Бо завилял хвостом и ткнулся мокрым носом мне в грудь. Я зарылась пальцами в ворс синего ковра, Бо прижался ко мне и попытался лизнуть меня в ухо. С ним мне всегда было лучше, что бы ни произошло.
Я слышала голоса родителей – они звучали тихо и глухо, но я все равно могла разобрать слова.
Сначала прозвучал голос моего отца, умоляющий и отчаянный. Мне не нравилось слышать это – мой отец должен быть сильным.
– Селия, он пытался причинить ей вред. Ты видела, что произошло.
– Он ничего такого в виду не имел, он всего лишь ребенок. – Голос матери был слабым, сломленным. – Братья и сестры часто бывают грубы друг с другом.
Язык Бо помешал мне услышать, что было сказано дальше.
На следующий день мы должны были праздновать восьмой день рождения Леви. В углу моей комнаты, за креслом-качалкой, была спрятана пиньята [5] в виде осла. В тот день с утра мы с матерью ездили по магазинам. «Спрячем все, что нужно для праздника, в твоей комнате, дочка, и это будет для него сюрпризом!» Коробки с подарками, завернутые в разноцветную бумагу, громоздились у стены.
5
Пиньята (исп.
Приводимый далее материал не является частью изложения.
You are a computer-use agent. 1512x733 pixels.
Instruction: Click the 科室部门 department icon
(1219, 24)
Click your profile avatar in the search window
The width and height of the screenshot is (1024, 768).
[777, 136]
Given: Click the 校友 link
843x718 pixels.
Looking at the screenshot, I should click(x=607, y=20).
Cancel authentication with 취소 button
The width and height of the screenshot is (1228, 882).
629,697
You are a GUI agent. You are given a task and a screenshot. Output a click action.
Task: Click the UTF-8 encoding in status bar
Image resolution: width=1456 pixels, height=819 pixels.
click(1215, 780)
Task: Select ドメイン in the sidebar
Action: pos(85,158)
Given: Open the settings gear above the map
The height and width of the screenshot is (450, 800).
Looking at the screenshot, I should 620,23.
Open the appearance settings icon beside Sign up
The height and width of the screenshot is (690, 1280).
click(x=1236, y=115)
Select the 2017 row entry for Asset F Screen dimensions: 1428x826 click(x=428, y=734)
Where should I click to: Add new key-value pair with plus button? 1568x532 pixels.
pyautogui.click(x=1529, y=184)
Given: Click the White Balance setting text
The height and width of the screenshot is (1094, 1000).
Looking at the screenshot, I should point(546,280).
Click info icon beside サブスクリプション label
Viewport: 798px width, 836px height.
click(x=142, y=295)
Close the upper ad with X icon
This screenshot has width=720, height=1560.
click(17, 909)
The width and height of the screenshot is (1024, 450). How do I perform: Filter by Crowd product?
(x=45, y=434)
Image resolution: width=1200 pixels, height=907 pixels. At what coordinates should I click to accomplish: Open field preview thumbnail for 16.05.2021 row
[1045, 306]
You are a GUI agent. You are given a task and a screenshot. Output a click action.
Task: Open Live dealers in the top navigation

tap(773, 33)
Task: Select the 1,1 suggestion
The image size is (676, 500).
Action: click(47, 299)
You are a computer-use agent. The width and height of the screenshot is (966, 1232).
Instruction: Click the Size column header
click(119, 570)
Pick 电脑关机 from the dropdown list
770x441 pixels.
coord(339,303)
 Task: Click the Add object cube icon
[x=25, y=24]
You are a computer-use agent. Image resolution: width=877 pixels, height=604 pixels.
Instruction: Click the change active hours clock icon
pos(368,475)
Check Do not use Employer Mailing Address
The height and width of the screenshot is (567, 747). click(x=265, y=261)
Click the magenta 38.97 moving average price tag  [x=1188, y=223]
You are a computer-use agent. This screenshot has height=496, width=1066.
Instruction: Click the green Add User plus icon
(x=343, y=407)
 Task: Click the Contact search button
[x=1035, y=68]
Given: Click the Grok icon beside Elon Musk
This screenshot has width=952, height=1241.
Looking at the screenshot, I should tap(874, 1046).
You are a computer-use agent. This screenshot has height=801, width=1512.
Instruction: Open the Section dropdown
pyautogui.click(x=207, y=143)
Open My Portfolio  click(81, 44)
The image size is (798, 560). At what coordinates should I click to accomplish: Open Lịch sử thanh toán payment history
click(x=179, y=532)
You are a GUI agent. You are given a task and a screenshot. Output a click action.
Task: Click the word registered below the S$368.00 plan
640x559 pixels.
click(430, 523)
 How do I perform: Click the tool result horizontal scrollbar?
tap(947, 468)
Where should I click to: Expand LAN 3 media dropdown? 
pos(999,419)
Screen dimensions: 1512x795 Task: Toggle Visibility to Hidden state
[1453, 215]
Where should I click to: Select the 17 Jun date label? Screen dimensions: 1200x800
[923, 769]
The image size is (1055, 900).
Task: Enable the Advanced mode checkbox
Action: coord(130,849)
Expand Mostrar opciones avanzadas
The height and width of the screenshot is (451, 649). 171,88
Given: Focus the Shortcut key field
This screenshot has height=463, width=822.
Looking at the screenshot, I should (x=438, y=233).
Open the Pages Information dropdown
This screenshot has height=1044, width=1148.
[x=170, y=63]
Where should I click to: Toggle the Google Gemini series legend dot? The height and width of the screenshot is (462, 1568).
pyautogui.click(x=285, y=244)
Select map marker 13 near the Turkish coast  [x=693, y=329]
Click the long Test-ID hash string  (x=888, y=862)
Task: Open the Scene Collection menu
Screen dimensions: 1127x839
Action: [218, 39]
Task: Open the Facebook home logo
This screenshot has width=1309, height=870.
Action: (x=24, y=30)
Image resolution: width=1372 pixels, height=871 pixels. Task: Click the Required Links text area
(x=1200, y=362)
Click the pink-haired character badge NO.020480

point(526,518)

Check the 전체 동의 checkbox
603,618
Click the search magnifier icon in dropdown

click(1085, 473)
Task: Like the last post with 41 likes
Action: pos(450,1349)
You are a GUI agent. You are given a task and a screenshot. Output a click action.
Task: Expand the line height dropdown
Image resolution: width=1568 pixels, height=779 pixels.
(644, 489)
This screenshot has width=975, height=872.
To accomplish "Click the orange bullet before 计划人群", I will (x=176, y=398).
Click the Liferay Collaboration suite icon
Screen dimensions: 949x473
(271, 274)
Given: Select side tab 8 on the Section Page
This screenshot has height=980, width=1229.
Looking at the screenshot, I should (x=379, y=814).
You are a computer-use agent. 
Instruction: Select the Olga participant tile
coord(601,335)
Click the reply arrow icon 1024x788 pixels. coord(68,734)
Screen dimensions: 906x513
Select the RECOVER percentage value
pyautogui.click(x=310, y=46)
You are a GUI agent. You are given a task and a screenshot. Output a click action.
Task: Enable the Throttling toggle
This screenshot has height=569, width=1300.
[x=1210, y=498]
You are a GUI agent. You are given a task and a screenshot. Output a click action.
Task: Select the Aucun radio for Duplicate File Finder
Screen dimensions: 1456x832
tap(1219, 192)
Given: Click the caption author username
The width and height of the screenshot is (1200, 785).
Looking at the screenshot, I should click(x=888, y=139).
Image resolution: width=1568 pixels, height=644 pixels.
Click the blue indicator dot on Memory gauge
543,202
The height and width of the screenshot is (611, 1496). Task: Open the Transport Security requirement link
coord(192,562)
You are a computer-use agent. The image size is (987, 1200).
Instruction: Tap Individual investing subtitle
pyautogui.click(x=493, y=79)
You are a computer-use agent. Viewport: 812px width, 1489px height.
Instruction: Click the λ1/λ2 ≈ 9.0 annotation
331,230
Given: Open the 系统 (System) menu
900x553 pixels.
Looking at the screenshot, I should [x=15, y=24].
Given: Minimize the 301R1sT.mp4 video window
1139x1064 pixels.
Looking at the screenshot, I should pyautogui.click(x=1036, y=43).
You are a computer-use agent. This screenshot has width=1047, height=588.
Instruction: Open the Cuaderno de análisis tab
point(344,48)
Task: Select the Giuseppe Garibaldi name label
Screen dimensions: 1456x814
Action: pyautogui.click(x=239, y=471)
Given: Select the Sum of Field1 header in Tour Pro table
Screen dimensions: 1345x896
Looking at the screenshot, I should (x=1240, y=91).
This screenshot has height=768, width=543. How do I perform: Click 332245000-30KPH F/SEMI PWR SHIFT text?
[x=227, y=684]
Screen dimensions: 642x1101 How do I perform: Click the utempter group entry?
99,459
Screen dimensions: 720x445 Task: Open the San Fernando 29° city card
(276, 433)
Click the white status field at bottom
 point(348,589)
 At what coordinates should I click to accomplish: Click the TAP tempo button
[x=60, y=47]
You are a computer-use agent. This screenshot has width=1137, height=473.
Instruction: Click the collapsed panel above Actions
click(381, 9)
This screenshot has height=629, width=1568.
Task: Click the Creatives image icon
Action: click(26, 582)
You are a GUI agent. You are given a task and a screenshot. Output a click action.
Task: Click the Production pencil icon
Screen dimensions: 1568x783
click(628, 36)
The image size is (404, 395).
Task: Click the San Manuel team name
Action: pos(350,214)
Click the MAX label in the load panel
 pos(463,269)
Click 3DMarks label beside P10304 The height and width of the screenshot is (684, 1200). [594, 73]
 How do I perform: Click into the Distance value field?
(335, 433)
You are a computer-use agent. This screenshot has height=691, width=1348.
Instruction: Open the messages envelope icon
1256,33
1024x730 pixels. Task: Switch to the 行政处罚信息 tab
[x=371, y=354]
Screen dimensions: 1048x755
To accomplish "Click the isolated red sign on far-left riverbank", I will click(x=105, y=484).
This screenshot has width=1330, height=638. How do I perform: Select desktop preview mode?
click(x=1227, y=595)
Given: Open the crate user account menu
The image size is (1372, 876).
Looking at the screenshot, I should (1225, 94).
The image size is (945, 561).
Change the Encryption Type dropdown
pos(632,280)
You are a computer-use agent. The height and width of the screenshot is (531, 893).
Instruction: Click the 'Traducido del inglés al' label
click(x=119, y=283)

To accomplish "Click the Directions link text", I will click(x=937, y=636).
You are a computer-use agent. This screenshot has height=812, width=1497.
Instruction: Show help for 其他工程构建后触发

Pi~nata) – мексиканская по происхождению полая игрушка довольно крупных размеров, изготовленная из папье-маше или легкой оберточной бумаги с орнаментом и украшениями. Своей формой пиньята воспроизводит фигуры животных (обычно лошадей) или геометрические фигуры, которые наполняются различными угощениями или сюрпризами для детей (конфеты, хлопушки, игрушки, конфетти, орехи и т. п.).